Sen. Francis “Chiz” Escudero shared Lacson’s view saying he too, wants to hear first the pros and cons of having a unicameral legislature and retaining a bicameral congress.

“I haven’t seen any concrete and definite proposals; just concepts and ideas. As I said, the first order of business is to convene the Commission to study possible amendments to the Constitution,” Escudero said.

“I am sure that there are a lot of people who have their respective ideas of what they perceive need to be amended in the Constitution and all of these need to be vetted and studied bearing in mind one basic question: how will the people—not politicians—benefit?” he pointed out.

Senate minority leader Franklin Drilon said he strongly supports a bicameral Congress to maintain the system of check and balance.

“I believe that we should retain the bicameral Congress to maintain the check and balance system between the Senate and the House,” Drilon said.

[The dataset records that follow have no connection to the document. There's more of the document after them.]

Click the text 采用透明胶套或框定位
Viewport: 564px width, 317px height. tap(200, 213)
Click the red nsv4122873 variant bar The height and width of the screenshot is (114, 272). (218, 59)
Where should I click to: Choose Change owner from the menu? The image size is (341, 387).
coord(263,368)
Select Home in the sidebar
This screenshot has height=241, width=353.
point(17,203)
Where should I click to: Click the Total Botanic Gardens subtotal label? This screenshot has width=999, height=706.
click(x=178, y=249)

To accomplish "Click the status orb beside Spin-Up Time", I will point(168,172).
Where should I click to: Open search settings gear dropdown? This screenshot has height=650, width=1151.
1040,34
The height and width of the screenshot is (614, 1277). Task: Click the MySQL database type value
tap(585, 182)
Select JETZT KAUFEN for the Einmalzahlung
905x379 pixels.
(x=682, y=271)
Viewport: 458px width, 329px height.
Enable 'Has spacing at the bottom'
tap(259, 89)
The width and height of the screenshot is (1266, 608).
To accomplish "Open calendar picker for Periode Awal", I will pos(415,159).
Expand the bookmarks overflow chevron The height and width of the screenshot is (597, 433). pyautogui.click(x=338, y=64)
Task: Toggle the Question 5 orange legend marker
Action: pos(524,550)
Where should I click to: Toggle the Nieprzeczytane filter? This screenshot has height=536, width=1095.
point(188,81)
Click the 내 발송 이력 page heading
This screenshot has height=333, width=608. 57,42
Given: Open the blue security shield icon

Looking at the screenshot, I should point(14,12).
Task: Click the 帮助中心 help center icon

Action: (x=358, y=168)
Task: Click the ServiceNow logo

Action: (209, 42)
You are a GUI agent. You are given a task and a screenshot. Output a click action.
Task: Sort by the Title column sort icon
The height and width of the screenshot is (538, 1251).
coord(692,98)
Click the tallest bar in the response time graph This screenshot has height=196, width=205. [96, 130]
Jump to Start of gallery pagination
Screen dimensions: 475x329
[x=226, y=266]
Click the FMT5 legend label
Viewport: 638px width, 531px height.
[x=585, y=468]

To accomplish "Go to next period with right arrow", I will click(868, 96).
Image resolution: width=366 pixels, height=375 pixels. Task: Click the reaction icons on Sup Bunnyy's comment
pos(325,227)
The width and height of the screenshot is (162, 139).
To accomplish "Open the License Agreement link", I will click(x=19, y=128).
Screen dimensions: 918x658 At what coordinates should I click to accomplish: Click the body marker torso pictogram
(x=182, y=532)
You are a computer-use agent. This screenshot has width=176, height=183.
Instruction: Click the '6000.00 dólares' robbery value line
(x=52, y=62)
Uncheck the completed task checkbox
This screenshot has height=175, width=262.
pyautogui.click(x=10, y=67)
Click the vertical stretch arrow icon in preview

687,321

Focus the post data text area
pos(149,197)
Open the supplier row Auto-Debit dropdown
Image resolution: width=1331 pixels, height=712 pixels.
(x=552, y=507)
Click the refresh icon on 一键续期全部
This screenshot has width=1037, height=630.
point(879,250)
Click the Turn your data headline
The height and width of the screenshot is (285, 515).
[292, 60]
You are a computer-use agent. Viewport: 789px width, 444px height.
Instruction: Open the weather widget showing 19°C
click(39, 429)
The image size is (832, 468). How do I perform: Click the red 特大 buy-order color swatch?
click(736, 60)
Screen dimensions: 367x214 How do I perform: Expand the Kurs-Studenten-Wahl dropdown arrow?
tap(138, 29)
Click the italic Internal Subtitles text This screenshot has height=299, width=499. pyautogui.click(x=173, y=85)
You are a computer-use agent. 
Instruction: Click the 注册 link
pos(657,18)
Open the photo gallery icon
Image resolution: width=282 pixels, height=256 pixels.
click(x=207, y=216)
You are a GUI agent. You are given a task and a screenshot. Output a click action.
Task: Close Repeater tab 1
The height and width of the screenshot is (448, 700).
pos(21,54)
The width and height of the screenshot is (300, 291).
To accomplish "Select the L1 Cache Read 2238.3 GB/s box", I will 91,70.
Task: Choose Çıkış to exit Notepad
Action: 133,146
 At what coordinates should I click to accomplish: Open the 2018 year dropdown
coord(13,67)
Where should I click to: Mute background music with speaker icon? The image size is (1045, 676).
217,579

“We respect the President’s view being the political leader of our country. But having said that, huwag po nating kalimutan that the constitutional amendment is basically a function and prerogative of Congress,” he said.

Nevertheless, Drilon said that not only will the Senate resist a unicameral congress, they will also reject any attempts to abolish the Office of the Vice President (OVP), which is stated under the draft penned by the PDP-Laban the ruling administration party.

“That is their proposal. I don’t agree with that. We do not agree with that. The Vice President is an important part of our system of governance and the constitutional succession to the President,” Drilon said.

Drilon said the Senate minority bloc will likewise, support Lacson’s resolution: “Any system that would provide for separate voting, we will support.”